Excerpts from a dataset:
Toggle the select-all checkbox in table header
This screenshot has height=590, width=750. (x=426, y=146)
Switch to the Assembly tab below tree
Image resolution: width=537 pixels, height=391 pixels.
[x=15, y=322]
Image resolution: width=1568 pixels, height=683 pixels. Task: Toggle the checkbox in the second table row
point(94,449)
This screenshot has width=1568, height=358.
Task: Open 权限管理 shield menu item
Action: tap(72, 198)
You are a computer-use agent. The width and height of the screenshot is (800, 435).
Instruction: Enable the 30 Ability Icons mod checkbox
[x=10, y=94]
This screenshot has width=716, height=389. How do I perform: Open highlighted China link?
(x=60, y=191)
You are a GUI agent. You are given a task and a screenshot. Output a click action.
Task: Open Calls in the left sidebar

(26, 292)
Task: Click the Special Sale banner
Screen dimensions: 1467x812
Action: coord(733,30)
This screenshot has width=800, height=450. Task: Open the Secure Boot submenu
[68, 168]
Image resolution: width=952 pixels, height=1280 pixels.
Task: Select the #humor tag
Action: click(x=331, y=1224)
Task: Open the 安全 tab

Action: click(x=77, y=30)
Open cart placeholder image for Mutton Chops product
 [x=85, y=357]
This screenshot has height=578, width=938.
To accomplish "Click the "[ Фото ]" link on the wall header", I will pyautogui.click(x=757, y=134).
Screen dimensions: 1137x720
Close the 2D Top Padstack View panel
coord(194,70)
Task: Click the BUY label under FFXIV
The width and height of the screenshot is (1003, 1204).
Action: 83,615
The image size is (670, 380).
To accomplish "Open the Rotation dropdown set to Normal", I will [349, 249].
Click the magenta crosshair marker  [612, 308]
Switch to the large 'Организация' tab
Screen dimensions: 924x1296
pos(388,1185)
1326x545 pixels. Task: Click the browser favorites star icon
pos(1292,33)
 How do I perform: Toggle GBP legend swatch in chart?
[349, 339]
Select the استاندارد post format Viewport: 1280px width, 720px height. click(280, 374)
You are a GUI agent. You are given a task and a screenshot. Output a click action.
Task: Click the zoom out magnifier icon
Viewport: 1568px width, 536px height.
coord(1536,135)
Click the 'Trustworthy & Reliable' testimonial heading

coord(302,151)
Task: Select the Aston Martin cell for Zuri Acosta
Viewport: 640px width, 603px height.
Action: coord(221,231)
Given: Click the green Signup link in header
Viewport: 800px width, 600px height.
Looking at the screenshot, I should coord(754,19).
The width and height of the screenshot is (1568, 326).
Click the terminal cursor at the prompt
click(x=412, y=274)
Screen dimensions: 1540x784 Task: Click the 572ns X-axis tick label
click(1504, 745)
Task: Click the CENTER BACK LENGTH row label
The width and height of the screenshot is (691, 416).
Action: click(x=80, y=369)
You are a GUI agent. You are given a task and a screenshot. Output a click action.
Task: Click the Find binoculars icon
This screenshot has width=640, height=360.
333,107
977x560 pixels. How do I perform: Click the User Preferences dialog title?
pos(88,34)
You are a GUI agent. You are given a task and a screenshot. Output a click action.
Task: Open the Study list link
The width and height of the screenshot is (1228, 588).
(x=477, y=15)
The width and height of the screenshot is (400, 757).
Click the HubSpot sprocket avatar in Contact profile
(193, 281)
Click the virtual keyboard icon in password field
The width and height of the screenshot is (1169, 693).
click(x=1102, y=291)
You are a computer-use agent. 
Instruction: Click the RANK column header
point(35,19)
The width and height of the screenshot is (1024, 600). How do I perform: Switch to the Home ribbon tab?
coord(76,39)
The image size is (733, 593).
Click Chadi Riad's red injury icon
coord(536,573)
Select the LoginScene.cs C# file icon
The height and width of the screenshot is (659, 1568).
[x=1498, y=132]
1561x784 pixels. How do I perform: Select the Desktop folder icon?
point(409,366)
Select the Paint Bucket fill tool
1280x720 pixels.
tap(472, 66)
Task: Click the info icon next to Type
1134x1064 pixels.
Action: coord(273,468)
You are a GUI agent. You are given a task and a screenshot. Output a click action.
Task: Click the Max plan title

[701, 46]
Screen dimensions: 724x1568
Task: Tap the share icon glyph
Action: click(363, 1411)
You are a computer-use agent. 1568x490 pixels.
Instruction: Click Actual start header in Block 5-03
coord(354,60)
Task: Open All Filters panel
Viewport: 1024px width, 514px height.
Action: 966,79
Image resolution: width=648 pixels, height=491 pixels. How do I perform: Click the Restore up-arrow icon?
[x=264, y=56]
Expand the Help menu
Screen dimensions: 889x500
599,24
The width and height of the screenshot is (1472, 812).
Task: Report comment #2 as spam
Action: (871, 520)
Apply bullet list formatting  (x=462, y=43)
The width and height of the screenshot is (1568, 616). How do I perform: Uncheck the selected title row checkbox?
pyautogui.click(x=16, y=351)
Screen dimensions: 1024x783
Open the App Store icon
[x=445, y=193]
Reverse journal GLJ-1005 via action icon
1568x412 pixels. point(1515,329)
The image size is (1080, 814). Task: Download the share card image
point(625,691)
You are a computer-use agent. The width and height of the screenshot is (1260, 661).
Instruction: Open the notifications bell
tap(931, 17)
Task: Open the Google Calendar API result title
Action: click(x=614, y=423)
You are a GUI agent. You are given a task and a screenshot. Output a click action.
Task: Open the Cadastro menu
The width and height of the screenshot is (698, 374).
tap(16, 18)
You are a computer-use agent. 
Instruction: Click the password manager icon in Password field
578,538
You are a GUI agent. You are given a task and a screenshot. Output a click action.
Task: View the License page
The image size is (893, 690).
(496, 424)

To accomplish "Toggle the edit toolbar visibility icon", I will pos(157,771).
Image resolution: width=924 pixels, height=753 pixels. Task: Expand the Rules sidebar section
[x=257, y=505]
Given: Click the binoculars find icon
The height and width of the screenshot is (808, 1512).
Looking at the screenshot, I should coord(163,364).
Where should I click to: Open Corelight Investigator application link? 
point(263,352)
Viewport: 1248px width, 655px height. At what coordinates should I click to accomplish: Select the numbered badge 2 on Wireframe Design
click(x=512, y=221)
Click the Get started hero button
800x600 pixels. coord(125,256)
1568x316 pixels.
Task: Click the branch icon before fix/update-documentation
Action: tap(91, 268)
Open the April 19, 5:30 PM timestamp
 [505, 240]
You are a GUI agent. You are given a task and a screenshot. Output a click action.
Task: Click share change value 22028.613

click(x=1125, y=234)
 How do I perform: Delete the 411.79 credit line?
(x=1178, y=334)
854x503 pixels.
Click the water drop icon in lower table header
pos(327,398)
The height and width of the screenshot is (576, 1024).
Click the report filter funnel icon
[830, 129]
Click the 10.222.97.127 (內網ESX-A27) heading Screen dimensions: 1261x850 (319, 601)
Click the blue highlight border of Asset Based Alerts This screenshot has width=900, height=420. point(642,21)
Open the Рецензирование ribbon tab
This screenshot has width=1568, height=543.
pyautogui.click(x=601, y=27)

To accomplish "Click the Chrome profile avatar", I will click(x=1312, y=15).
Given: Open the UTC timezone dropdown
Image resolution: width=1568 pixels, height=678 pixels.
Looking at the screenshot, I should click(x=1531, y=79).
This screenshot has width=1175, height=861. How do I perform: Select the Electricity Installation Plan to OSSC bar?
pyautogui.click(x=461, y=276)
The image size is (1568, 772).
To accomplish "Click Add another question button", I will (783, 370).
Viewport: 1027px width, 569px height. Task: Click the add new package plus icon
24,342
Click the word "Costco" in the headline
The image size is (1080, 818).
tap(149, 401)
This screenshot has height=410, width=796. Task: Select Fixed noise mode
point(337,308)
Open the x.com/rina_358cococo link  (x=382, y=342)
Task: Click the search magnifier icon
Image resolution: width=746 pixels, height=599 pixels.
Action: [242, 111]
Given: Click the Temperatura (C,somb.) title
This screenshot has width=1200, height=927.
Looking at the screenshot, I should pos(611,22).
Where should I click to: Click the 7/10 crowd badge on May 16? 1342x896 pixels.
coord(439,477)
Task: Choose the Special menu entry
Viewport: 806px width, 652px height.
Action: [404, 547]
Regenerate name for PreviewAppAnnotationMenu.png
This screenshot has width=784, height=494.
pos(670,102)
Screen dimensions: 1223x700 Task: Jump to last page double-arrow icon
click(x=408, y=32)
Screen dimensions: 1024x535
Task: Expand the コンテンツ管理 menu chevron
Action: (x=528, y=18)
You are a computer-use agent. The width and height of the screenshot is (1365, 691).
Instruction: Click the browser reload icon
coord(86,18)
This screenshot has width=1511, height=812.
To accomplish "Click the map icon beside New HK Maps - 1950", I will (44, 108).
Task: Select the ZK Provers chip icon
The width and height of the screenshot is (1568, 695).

■ To do: Copy exactly the lines that run from the first line of the data to the line containing "Select the استاندارد", please, with both ends included and nothing else.

■ Reply to the task:
Toggle the select-all checkbox in table header
This screenshot has height=590, width=750. (x=426, y=146)
Switch to the Assembly tab below tree
Image resolution: width=537 pixels, height=391 pixels.
[x=15, y=322]
Image resolution: width=1568 pixels, height=683 pixels. Task: Toggle the checkbox in the second table row
point(94,449)
This screenshot has width=1568, height=358.
Task: Open 权限管理 shield menu item
Action: tap(72, 198)
You are a computer-use agent. The width and height of the screenshot is (800, 435).
Instruction: Enable the 30 Ability Icons mod checkbox
[x=10, y=94]
This screenshot has width=716, height=389. How do I perform: Open highlighted China link?
(x=60, y=191)
You are a GUI agent. You are given a task and a screenshot. Output a click action.
Task: Open Calls in the left sidebar

(26, 292)
Task: Click the Special Sale banner
Screen dimensions: 1467x812
Action: coord(733,30)
This screenshot has width=800, height=450. Task: Open the Secure Boot submenu
[68, 168]
Image resolution: width=952 pixels, height=1280 pixels.
Task: Select the #humor tag
Action: click(x=331, y=1224)
Task: Open the 安全 tab

Action: click(x=77, y=30)
Open cart placeholder image for Mutton Chops product
 [x=85, y=357]
This screenshot has height=578, width=938.
To accomplish "Click the "[ Фото ]" link on the wall header", I will pyautogui.click(x=757, y=134).
Screen dimensions: 1137x720
Close the 2D Top Padstack View panel
coord(194,70)
Task: Click the BUY label under FFXIV
The width and height of the screenshot is (1003, 1204).
Action: 83,615
The image size is (670, 380).
To accomplish "Open the Rotation dropdown set to Normal", I will [349, 249].
Click the magenta crosshair marker  [612, 308]
Switch to the large 'Организация' tab
Screen dimensions: 924x1296
pos(388,1185)
1326x545 pixels. Task: Click the browser favorites star icon
pos(1292,33)
 How do I perform: Toggle GBP legend swatch in chart?
[349, 339]
Select the استاندارد post format Viewport: 1280px width, 720px height. click(280, 374)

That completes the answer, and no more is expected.